父と娘②


 娘とろくに言葉を交わさなくなったのはいつ頃からなのだろう?

 幼い時はそれなりに懐いていてくれていたが、思春期に入り、娘は父親をあからさまに見下し毛嫌いするようになった。

 まあこれは世間一般的に他の家庭でもよくある話だ。年頃になった娘なりの甘え方なのだろうと思い、私は泰然自若と構え、一々と小言などは言わず、看過し見守ることにした。

 しかし私が言い返さない事をいいことに娘は増長した。それが当然とばかり親に対して暴言まで吐くようになった。それはもう挨拶代わりにと言ってもよいぐらい日常的にだ。ヤレヤレ、当時の娘は親を都合の良い自分のサンドバックだとでも思っていたのだろうか。

 それでも私は言い返したい気持ちをグッと我慢して、敢えて口を噤んでいた。成長してゆけば物の道理を弁え、親の有り難さをいずれは自分で学んで理解するだろうと思ったからだ。

 だが自主性に任せての成長というのは、期待をかけるべき相手を見極めてすべきで、相手によっては最初から鞭を使うしかない者もいる。私は見誤った。自分の人生で犯したこの大きな(致命的な)間違いを今でも深く反省している。

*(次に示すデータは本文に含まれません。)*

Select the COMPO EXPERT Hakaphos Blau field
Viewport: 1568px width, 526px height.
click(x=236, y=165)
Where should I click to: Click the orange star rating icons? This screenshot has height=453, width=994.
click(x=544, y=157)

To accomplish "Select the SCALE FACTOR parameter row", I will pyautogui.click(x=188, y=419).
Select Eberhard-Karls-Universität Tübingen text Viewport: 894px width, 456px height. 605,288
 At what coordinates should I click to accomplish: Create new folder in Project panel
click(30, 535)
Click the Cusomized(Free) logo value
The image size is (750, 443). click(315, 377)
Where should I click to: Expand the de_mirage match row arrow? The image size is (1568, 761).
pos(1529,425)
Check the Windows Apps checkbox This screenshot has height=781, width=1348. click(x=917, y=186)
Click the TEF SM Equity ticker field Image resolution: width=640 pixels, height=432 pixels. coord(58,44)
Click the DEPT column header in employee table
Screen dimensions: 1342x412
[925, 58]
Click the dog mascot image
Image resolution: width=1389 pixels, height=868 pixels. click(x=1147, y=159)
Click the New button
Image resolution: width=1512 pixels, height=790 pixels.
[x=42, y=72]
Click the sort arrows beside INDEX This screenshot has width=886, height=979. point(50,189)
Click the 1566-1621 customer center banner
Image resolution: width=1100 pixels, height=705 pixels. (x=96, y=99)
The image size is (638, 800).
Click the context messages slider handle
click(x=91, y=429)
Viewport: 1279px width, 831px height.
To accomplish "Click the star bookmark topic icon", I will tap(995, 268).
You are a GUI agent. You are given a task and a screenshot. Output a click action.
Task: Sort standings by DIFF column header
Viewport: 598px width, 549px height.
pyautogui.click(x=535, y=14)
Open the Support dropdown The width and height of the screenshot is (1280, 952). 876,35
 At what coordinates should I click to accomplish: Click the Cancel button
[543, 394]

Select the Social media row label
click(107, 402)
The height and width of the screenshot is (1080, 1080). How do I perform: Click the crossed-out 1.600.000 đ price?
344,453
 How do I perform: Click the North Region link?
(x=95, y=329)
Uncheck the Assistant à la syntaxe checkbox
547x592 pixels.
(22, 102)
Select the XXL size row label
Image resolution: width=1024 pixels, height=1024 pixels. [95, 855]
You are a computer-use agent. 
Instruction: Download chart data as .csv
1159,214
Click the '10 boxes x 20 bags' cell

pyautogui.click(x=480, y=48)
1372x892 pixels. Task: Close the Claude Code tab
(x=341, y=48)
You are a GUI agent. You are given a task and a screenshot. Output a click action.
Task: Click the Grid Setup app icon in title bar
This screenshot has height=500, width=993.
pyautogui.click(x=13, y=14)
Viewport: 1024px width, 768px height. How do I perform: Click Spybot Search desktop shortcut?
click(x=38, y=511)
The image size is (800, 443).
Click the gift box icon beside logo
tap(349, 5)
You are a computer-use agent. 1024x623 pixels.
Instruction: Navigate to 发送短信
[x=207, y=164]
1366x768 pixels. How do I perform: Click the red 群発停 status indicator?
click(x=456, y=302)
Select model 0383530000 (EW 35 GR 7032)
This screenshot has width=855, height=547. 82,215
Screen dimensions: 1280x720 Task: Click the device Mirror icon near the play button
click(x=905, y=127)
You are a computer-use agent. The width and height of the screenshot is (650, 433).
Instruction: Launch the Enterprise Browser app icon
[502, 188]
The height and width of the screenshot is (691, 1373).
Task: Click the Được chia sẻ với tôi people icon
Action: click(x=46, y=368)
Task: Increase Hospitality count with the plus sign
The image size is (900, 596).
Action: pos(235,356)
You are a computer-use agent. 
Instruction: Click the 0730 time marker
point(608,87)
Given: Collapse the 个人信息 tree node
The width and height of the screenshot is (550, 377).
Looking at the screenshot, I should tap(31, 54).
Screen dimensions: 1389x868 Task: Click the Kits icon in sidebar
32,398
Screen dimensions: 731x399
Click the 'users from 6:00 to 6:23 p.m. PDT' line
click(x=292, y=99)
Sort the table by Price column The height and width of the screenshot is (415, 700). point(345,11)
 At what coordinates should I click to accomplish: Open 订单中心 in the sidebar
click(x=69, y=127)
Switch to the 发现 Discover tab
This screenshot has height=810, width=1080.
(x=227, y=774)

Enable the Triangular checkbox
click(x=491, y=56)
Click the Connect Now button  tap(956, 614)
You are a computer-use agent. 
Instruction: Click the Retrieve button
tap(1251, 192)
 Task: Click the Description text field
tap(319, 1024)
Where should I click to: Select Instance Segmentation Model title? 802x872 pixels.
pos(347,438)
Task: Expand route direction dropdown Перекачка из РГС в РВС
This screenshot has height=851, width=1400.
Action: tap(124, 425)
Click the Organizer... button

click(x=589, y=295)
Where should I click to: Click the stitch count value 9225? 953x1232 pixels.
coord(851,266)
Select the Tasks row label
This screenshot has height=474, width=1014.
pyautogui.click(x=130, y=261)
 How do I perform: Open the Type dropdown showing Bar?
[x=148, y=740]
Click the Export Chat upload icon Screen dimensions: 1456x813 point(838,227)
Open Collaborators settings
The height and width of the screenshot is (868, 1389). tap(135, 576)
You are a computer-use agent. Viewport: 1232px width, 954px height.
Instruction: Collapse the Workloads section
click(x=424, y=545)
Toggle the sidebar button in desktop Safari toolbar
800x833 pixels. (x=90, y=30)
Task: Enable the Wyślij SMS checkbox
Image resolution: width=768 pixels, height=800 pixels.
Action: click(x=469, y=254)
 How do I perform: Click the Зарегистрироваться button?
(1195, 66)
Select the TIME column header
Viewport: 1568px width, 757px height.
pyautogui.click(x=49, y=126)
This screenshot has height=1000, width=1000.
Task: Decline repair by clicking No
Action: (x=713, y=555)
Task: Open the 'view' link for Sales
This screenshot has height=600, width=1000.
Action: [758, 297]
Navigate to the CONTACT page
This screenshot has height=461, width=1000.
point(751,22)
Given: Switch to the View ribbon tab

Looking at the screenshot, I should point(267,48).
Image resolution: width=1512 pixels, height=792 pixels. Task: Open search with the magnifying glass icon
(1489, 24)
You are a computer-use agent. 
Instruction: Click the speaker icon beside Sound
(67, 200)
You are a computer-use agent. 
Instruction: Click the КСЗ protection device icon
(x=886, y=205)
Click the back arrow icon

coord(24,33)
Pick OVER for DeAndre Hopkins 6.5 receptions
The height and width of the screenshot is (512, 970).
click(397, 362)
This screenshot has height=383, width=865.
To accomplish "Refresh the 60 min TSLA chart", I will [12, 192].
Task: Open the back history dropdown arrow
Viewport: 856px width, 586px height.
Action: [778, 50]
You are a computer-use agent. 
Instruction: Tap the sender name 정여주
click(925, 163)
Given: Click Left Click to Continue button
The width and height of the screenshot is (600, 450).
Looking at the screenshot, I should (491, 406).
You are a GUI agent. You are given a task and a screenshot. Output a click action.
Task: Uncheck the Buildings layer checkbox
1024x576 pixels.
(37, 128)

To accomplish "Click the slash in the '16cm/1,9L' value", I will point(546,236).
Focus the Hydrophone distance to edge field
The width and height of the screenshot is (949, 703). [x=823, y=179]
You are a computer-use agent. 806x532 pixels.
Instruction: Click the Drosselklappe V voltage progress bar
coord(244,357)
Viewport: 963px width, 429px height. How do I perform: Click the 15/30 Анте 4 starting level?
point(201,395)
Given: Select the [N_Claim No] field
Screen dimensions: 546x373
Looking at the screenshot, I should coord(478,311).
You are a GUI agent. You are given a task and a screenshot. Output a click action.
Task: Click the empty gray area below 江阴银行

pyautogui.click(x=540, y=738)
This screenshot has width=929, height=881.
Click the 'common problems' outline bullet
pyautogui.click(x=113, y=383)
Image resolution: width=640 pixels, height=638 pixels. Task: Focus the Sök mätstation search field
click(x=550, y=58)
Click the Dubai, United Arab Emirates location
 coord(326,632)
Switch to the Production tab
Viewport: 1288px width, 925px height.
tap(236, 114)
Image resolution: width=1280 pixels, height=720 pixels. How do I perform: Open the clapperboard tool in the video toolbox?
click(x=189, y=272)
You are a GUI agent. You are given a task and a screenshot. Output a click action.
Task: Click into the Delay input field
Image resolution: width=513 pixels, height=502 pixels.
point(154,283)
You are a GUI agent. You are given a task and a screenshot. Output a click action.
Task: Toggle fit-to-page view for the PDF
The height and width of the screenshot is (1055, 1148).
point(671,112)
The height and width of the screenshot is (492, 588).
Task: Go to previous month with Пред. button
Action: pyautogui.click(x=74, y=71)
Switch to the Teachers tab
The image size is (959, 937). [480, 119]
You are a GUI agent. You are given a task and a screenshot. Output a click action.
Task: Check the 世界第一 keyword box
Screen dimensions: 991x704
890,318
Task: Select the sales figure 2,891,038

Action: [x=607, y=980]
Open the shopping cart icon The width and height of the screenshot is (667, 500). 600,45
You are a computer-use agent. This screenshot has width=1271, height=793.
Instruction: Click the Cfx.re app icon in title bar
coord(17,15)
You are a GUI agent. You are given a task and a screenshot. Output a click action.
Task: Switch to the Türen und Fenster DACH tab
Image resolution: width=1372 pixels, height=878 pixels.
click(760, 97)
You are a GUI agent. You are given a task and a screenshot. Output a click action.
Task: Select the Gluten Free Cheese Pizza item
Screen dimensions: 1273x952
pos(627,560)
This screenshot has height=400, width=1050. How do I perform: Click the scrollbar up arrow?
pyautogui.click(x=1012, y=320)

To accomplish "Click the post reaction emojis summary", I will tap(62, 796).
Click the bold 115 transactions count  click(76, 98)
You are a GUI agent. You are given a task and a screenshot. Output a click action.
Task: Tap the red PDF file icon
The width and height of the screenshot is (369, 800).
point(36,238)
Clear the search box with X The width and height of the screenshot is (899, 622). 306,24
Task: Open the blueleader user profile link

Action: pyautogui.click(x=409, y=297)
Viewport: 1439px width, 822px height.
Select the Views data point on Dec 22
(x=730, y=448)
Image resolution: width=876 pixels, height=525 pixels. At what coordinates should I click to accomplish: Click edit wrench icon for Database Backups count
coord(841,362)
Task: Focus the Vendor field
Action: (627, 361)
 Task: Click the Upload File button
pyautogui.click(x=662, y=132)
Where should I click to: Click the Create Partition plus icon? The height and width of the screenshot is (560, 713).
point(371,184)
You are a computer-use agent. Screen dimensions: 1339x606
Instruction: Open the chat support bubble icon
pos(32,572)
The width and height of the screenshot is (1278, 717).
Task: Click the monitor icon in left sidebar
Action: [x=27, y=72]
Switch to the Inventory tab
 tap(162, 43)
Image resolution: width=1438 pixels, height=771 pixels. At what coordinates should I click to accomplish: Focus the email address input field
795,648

 今日こんにちの娘の有りようは、いつまでも暴言を吐き続け悪態を改善しなかった自分の子供に、眉を顰めながらも、強い言葉で叱責しなかった親である私の落ち度だ。何度も同じ事を悔いるが、私は娘可愛さのあまりに寛容でありすぎたのだ。

 こうして思えば、私と娘にあったわだかまりは、はっきりと勘当を宣言する以前から蓄積されてきたものだと分かる。

 今も昔もこのように親を親とも思わない、子の親となっても自分の親の苦労を悟る事ができない邪悪な娘であったが、私はこの不出来な娘を許そうと思う。

 すべてをだ。



          ⚪︎



「お父さん‥‥」


 

 おお、と私は少しだけ感動してしまった。さすがにこの邪悪な娘も親の死に目には少しばかりはしおらしくなるらしい。コイツにこの反応を引き出せるなら、死にがかり甲斐もあるというものだな。


(フフ、バカもんが。そんな顔をするんじゃない。いつもの太々しい不貞腐れた顔はどこへ行った?)


 何処か所在なさそうにしている娘の不安げな顔を真正面から見て、私は目を細めた。

 

「聞いて、スズメちゃん」


 ジローくんがスズメに語りかける。


「このままお義父さんとずっと喧嘩してたんじゃ辛いよ。このまま別れてしまうことになれば、きっと後悔する。絶対に、間違いないよ。ずっとだよ。‥‥ね、だからもういいよね。ちゃんと話をしよう?」


 私はじっと娘を見つめている。

 今までは愛そうとしても、娘の耐え難い言動や愚かさのせいで積み重ねっていった心にある蟠りが妨げになり、自由にそうはさせてくれなかった。

 だが一度すべてを許そうと決心すると、深く自分の心を傷つけていた呪いのようなしこりが取り払われて、一気に、とめどなく愛情が溢れてくる。

  

「喧嘩‥‥‥?」


 ‥‥そうだ。

 私は娘を愛したかったのだ。


「えっ、何それ? 私とお父さんが? 喧嘩なんてしてたっけ?」


「いいよ。みなまで言わなくても僕はわかっているから。スズメちゃん、ずっとお義父さんとちゃんと話していなかったよね?」


「えっ、そうだっけ?」


「うんうん。いいよ。何も言わなくて。全部分かっているからさ。でもさ、これが最後の機会になるんだよ。ここで話さなかったら、絶対後悔するよ。ねぇ、スズメちゃん。お義父さんに言わなくてはいけない事があるんじゃないかな。最後に言いたい事が」


 自分の死期は近い。私にはそれが分かる。もうこの日を乗り越える事もできないだろう。あと僅かだけ残された時間で私が出来ることと言えば、こうして愛しい娘の顔を見つめ、最後に心に留める事だ。


「お父さんに、最後に、言いたい事‥‥?」


 それともう一つ。

 残してゆく家族の為に祝福を祈る事だ。